In the fifth panel, accompanied by the letter E, Anna is put on trial, while she confesses her crimes in the next. Her anecdote about flying on a broomstick is visualized above her head. This seals her fate. In the seventh panel she is brought to the scaffold. However, she is given slight "mercy". The executioners "only" torture her with hot pliers for a while, before she is decapitated. Her remains are then burned at the stake. The eighth panel shows the two phases of her execution within one and the same image.

'Hexenprozess in Augsburg' ("Witch Trial in Augsburg", 1669).

Recycling imagery
A notable aspect about Wellhöfer's woodcuts is that he often recycled the same images. For instance, he depicted the death of both the Holy Roman Emperor, the Empress and other important people, but it is always the same bed, surrounded by the same mourners. In the same way, he frequently reused imagery from 'Geschichte einer vom Teufel besessenen Frau' (1654), 'Der Prozess gegen Anna Schwaynhofer' (1666) and 'Hexenprozess in Augsburg' (1669).

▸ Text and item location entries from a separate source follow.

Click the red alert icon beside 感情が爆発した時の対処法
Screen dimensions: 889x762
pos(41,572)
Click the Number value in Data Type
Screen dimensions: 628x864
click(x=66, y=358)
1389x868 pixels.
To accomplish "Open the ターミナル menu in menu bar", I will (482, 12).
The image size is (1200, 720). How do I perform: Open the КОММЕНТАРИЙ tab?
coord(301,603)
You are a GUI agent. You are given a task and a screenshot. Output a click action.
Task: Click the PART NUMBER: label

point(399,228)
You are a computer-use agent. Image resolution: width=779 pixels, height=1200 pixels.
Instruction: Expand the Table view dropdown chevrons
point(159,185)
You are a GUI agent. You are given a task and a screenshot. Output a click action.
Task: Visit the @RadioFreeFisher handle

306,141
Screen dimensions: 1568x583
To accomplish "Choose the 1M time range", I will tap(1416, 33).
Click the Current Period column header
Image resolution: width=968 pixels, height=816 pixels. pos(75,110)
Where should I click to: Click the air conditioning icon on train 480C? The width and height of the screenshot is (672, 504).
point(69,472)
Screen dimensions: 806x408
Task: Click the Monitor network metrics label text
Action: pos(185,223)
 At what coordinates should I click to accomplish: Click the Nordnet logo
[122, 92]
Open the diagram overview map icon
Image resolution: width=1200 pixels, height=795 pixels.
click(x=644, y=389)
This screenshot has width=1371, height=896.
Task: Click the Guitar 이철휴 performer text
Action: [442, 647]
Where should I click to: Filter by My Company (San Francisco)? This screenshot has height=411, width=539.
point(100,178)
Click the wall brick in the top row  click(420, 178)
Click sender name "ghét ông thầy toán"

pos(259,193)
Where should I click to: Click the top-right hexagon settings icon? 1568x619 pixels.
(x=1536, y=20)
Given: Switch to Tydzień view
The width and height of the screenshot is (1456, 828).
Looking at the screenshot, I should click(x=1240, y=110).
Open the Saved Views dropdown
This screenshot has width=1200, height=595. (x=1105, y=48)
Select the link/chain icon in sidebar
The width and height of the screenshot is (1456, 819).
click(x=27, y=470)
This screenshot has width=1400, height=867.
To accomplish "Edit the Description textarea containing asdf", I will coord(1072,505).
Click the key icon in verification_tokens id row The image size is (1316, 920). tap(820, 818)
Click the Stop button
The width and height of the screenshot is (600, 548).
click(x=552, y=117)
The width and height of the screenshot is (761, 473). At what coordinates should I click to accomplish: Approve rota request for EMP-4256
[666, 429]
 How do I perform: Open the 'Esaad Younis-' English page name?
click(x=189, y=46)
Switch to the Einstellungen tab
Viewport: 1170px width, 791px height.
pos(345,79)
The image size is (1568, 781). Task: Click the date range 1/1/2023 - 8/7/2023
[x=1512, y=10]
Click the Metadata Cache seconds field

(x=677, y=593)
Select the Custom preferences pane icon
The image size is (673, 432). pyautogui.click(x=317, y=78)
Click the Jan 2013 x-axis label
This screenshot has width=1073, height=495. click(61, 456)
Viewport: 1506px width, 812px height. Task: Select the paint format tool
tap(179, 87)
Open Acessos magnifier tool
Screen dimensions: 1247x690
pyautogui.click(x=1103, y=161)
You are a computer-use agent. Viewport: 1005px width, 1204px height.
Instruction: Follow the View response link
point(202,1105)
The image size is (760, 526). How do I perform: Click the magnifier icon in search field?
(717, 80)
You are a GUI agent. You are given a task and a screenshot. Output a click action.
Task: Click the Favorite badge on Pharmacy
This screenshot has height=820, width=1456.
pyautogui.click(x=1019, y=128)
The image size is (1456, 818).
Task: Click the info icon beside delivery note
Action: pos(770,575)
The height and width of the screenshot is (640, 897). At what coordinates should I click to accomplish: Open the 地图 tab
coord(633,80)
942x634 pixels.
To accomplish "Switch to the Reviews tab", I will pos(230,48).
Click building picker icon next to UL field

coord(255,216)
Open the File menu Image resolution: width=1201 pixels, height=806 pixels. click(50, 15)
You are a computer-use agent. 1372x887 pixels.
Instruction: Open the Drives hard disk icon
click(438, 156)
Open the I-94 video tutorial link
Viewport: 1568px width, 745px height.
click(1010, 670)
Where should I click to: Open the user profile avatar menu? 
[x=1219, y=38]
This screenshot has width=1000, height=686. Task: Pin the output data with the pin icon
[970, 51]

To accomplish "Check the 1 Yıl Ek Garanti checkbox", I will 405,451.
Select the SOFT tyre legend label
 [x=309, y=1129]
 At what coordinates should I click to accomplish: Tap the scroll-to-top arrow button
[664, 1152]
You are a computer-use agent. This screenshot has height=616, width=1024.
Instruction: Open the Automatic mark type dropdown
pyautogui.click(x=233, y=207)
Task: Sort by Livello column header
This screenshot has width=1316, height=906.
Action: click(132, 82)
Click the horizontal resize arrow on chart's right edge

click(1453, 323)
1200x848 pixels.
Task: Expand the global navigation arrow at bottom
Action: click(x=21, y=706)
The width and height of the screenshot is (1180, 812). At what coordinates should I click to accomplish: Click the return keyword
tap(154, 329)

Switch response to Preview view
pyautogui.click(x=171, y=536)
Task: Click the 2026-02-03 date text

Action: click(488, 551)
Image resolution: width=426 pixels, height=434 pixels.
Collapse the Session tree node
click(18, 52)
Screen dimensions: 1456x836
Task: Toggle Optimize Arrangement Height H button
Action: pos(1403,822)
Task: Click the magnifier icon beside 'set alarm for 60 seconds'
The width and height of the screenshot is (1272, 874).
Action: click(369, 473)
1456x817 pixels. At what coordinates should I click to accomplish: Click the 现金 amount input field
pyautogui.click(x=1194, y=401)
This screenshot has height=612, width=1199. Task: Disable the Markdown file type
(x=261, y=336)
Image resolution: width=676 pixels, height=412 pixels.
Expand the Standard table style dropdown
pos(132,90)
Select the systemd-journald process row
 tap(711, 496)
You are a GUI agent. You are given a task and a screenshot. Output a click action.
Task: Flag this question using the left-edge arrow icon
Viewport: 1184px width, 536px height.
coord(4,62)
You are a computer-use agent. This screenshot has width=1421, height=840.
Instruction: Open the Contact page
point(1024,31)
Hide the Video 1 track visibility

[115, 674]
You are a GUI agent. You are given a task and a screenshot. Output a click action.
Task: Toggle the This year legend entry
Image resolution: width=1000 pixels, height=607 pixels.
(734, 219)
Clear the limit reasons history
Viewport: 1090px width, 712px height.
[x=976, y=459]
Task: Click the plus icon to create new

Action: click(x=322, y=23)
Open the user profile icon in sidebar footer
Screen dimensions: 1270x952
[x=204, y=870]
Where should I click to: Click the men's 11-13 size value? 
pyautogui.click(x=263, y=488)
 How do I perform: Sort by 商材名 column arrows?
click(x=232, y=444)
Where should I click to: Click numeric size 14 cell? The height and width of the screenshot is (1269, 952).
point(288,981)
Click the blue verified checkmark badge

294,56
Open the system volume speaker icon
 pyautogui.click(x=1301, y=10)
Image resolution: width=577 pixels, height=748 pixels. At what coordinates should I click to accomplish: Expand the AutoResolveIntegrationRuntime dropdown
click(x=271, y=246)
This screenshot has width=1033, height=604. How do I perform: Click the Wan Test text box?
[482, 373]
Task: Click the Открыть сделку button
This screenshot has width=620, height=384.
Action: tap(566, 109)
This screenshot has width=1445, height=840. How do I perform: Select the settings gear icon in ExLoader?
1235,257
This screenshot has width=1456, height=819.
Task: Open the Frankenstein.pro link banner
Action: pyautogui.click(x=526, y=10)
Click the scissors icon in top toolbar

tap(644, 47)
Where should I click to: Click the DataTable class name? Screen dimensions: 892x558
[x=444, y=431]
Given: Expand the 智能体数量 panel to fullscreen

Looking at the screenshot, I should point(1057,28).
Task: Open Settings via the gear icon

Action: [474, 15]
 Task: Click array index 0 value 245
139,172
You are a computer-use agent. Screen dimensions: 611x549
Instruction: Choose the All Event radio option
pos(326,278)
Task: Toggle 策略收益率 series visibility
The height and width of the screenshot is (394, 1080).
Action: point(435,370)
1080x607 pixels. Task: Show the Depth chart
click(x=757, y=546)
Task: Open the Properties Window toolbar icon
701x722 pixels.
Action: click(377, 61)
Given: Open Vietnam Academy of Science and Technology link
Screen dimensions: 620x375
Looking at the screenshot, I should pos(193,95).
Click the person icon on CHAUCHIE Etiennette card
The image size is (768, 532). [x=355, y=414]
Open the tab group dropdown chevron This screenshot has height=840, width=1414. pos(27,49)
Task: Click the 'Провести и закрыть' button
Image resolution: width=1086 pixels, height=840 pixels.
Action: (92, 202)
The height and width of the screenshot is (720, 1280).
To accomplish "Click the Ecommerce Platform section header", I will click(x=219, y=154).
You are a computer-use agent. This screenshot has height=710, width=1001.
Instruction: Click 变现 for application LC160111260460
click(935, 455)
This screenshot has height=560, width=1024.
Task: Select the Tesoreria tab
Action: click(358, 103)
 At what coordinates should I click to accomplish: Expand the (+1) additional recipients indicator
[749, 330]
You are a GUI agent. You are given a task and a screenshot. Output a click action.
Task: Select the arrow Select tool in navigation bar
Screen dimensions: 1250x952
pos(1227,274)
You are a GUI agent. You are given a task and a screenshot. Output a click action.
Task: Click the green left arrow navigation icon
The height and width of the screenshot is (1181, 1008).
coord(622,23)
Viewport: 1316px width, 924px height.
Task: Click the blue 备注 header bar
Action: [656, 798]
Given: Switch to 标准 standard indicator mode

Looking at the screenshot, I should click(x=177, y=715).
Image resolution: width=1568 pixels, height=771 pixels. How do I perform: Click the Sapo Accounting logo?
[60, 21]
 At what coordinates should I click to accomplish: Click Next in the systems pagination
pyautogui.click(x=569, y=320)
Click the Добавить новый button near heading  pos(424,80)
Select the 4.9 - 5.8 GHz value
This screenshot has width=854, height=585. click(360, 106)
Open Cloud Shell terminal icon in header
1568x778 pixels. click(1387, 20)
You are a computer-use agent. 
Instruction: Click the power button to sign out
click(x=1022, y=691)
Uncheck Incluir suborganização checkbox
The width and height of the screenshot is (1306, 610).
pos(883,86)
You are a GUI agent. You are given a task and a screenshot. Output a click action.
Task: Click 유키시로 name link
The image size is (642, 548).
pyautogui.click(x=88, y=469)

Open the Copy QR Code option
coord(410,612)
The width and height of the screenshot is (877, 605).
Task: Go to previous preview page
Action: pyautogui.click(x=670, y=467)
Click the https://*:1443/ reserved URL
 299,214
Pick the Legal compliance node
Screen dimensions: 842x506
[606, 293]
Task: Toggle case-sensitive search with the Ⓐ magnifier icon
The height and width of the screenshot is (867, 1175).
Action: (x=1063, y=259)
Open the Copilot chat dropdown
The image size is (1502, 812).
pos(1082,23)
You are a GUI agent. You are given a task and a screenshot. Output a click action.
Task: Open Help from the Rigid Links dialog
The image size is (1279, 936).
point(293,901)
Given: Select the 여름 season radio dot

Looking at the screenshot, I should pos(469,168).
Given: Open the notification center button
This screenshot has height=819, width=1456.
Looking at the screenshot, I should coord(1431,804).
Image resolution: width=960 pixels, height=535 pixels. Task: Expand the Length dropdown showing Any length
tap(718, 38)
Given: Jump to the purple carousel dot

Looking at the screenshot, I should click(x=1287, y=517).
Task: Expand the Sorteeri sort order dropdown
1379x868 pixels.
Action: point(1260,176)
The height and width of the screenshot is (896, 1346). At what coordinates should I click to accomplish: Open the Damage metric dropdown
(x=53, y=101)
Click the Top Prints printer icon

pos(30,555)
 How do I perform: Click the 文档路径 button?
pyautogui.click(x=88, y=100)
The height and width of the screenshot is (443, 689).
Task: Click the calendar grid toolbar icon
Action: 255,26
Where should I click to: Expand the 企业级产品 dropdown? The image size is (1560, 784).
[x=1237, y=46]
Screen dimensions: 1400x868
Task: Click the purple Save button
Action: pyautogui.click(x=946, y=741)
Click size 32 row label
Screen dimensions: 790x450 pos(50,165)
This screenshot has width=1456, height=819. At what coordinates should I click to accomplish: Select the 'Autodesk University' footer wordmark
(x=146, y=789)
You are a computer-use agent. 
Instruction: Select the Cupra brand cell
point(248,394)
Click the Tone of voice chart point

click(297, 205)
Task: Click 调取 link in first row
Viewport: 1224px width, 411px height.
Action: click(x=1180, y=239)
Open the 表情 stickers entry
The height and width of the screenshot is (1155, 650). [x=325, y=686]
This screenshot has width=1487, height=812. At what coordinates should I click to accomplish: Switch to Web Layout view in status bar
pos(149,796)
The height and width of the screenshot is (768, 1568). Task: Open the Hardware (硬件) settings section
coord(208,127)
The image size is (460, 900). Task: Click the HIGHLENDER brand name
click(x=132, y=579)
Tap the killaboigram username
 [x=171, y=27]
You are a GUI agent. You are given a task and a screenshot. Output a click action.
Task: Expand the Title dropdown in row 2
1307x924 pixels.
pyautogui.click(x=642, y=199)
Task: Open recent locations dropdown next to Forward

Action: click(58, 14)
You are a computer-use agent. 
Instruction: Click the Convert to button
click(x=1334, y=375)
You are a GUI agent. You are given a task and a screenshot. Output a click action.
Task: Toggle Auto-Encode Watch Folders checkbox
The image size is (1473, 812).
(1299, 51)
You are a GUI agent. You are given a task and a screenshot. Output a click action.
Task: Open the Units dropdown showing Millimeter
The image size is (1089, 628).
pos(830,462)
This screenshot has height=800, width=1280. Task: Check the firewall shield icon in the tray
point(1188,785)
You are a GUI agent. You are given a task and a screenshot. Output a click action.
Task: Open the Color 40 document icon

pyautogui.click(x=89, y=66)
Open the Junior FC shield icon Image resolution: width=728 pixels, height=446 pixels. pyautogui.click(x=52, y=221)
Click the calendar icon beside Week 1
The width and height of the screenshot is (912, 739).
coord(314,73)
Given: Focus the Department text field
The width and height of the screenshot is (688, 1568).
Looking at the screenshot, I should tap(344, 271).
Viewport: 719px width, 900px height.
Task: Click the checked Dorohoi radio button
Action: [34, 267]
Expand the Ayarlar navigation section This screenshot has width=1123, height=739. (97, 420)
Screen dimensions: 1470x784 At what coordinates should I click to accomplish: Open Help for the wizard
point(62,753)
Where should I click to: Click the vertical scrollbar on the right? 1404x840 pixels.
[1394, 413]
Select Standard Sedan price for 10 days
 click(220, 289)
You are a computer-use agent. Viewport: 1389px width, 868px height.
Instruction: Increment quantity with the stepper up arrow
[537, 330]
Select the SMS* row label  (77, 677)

The scenes of the Devil's seduction, the trial and the execution are almost completely the same. He didn't change anything about the portrayed people's physical look either. Only tiny details were altered to fit the current narrative. In the fifth panel of 'Hexenprozess in Augsburg', for instance, Wellhöfer cut out another woman sitting next to Anna Eberlehrin. Since Anna is the focus, he didn't need another female character present in the courtroom. However, he erased her rather clumsily: the lower half of her body is still visible.

In the same way, the scene from 'Verurteilung und Hinrichtung einers Zauberers' where the so-called "wizard" is present at a witches' Sabbath, was reused for 'Hexenprozess in Augsburg'. But since the first story is about a wizard and the second about a witch, Wellhöfer had to change a few things. Rather than redesign the characters, he simply altered the descriptions. In the original image, the wizard is seated at a table, where he witnesses the Devil caressing a woman. In the reused image, the woman is now reinterpreted as the "witch" Anna, caressed by the Devil, while the former wizard is recast as her poisoned victim.

'Begräbnis des Kaisers Ferdinand III. in Wien' (1657).

In hindsight, it is understandable that Wellhöfer sometimes recycled imagery. Woodcutting is a time-consuming process. Since the real-life events depicted in his woodcuts were hot from the press, the drawings had to be released quickly, while people were still talking about them. To save time, he could easily reprint several panels. Most of the witchcraft reports followed the same pattern anyway. The general public had no clue what the real-life people looked like. His recurring characters are archetypes for a witch, judge, executioner or peasant. And since only one print would be in circulation for only a few months anyhow, barely anybody would notice his rehashing methods. All he had to do was alter the names and the descriptions. But it does prove why Wellhöfer's visual accounts cannot be trusted as actual eyewitness reports. In that sense, one can even make a further comparison with a modern-day comic strip, since he always reused the same characters, dressed in similar outfits.

'Begräbnis der Kaiserin Margarethe in Wien' (1673), recycling imagery from Ferdinand III's funeral.